Perhaps the chilled-out nebulousness of “One Dance” works in its favour. Ben Beaumont-Thomas at the Guardian writes that the track “sits at the heart of a listening-activity Venn diagram: it works for jogging, for driving, and at any point on a night out”, and adds that the “globalised” sound of the record, with its Nineties British pop, Afrobeat and Jamaican dancehall influences, attracts “an audience outside rap’s core demographics”. Telegraph critic Neil McCormick writes that the song is “lovely, in a tepid sort of way”, and suggests that its “very vagueness may be perfectly suited to listening on repeat in the background”.
This might be where the song’s success truly lies. In the 16 weeks since its release, the song is thought to have secured some 90 million streams (scoring 7.8 million in just one week) – and would be the fastest song to ever reach so many. The vast majority of its chart figures come from streams via Spotify, Apple Music and Tidal.
Audio streaming data has been included in chart calculations since 2014 – the UK Official Singles Chart counts every 100 streams on audio services like Spotify as equivalent to one single sale. If thousands of people up and down the country are keeping the song on a loop on their streaming services, it shows in the figures. “One Dance” has sold comparatively few copies – last week’s chart showing that it drew just 22 per cent of its sales from paid-for purchases. In fact, it sold just 44 per cent more than the song at number 10 – which is the slimmest gap in sales in any chart this century.

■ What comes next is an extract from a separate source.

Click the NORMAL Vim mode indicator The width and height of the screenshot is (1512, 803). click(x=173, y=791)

Two weeks ago, in the song’s 14th week at number one, Drake dropped the price of “One Dance” to 59p on iTunes, perhaps in an attempt to boost sales ahead of today’s potential record. “It is a standard campaign feature on iTunes adopted by a number of best-selling singles,” a spokesperson told Music Week, adding that the strategy “can prove very effective in driving incremental single downloads over the short campaign period”.
But there’s another key rule of the UK Official Singles Chart that Drake is exploiting. While audio streams can contribute hugely to a song’s position, video streams do not. While the Billboard Hot 100 charts in the US, and many other charts worldwide, include YouTube and other video streaming data in their calculations, the UK does not take them into account.

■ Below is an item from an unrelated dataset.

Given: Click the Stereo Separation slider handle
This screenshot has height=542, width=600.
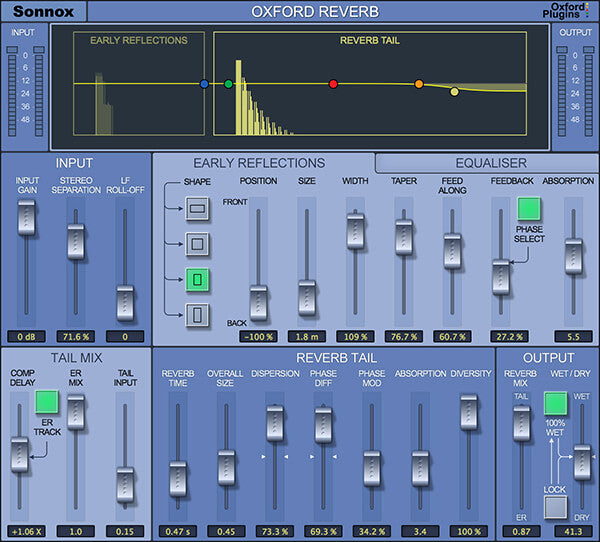Looking at the screenshot, I should (x=74, y=240).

Last year’s song of the summer, “Hotline Bling”, had a video that was designed to be shared – shots of Drake dad-dancing amid Tumblr-esque pastel lighting that looked as though they had been made with the .gifs in mind. It worked: “Hotline Bling” was a viral video that accrued hundreds of millions of views, and basically became the biggest meme of 2015 – yet only reached number three in the UK singles chart.
In contrast, “One Dance” does not have a music video, and you can’t hear it on his YouTube channel – if you want to hear it easily online, you essentially have to go down an Official Chart-approved channel.

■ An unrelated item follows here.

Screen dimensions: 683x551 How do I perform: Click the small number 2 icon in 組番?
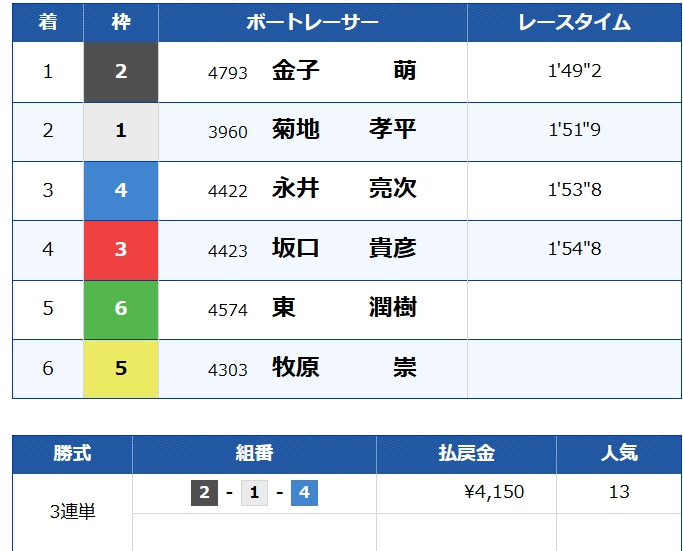pos(204,493)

Does Drake’s reluctance to release a video of “One Dance”, even now, months after the song came out, reveal a deliberate change in strategy? Who knows, but, intentionally or not, Drake has revealed the perfect formula for snatching the UK top spot. Take a superstar rapper, add a “global” sound, with a liberal helping of rhythmic vagueness, and subtract the visuals, and you could have your very own trail-blazing UK number one.